Vietnam’s installation rush last month – to secure solar project capacity under the country’s generous 20-year feed-in tariff of $0.0935/kWh – ended up with manufacturer Sungrow touting the fact it had secured deals for 1.4 GW worth of its inverters. The Chinese company has delivered to 30 projects across 10 Vietnamese provinces, most of them reportedly for 1,500 Vdc systems.
“In response to extremely challenging situations – in particular complicated grid codes and geographical conditions – we called for support from a global service team as well as local service partners,” said Michael Zhang, regional manager for the Asia-Pacific region at Sungrow. “We’re dedicated to boosting the step to grid parity with optimal products, services and prompt delivery in Vietnam and elsewhere across the globe, for the sake of a decarbonized economy and community.”
Sungrow said it managed to meet all deadlines to deliver to projects before the feed-in tariff was phased out.
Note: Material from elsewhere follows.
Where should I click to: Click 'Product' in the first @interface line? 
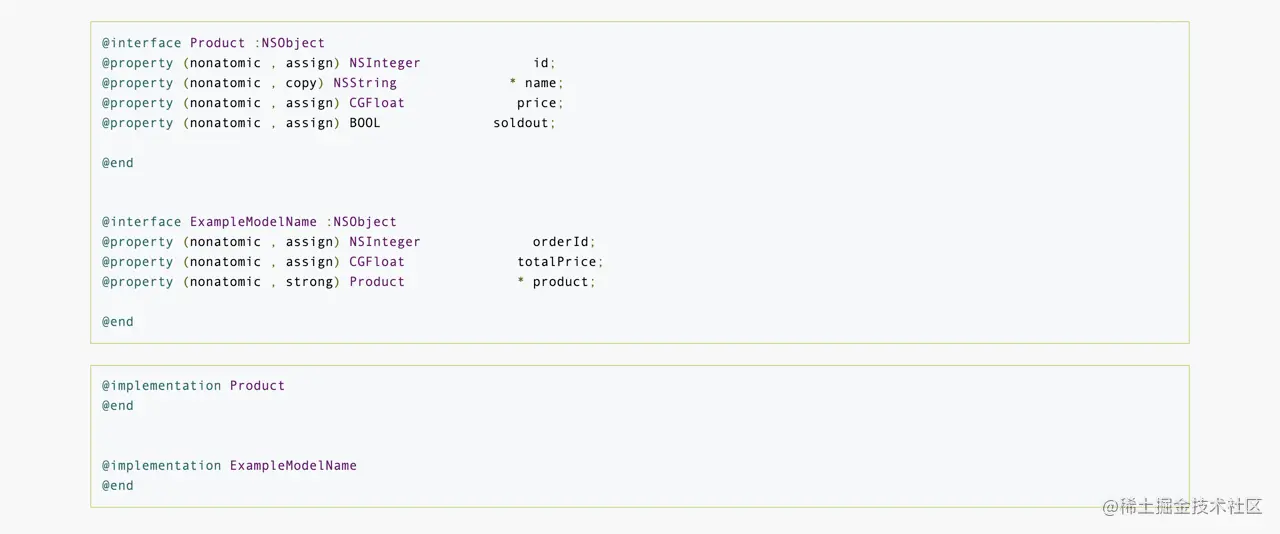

Meanwhile, Sunseap International announced the completion of a $150 million solar project with a 168 MW generation capacity in Vietnam just ahead of the June 30 deadline. The project was developed with InfraCo Asia and built with LONGi Solar’s Hi-MO 1 high efficiency monocrystalline modules, Sunseap confirmed.
According to a company statement, the project is in the Ninh Thuan province on the southern coast and had its 20-year power purchase agreement inked in the second half of last year.
Vietnam’s solar market exploded in little more than a month, overtaking Australia in terms of installation figures. The hype is not expected to last long, however, now the feed-in tariff has been phased out. London-based non-profit Carbon Tracker has warned in a blog post data transparency in Vietnam’s energy market will be crucial to retaining momentum.